Calculating the Memory Requirement per Device

Section author: Marco Garten

The planning of simulations for realistically sized problems requires a careful estimation of memory usage and is often a trade-off between resolution of the plasma, overall box size and the available resources. The file memory_calculator.py contains a class for this purpose.

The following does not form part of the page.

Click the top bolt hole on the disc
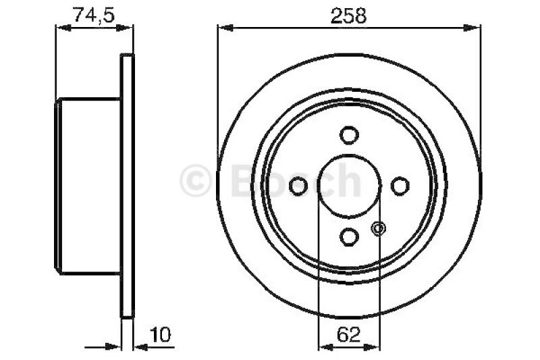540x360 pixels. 349,135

The following example script demonstrates it’s use:

#!/usr/bin/env python

"""
This file is part of PIConGPU.

Copyright 2018-2024 PIConGPU contributors
Authors: Marco Garten, Pawel Ordyna,Brian Marre
License: GPLv3+
"""

from picongpu.extra.utils.memory_calculator import MemoryCalculator

import numpy as np

"""
@file

This file contains a usage example of the ``MemoryCalculator`` class
for our :ref:`FoilLCT example <usage-examples-foilLCT>` and its ``4.cfg``.

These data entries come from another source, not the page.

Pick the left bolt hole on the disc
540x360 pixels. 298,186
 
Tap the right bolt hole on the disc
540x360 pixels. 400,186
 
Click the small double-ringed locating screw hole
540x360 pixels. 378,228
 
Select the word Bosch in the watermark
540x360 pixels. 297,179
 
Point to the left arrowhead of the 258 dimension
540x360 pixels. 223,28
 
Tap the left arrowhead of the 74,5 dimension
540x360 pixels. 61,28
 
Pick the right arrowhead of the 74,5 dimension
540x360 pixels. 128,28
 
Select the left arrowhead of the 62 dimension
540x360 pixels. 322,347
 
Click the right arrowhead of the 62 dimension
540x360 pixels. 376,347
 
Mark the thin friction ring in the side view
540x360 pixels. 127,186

It calculates an estimate for how much memory is used per device if the whole
target would be fully ionized but does not move much.

The no-movement approximation may severely underestimate the memory requirements
of individual GPUs, especially in setups with significant laser compression
or implosion, due to macro-particle movement over the simulation run.
The real-world memory usage always depends on the case and the dynamics inside
the simulation and no-movement estimates should be taken with a grain of salt as
an order-of-magnitude estimation.
For a more accurate estimation use estimated compression multipliers.
"""


def check_distributions(simulation_dimension, grid_distribution, gpu_particle_cell_distribution):
    if len(grid_distribution) != simulation_dimension:
        raise ValueError("grid_distribution must have one array for each simulation dimension")
    if len(gpu_particle_cell_distribution) != simulation_dimension:
        raise ValueError("gpu_particle_cell_distribution must have array for each simulation dimension")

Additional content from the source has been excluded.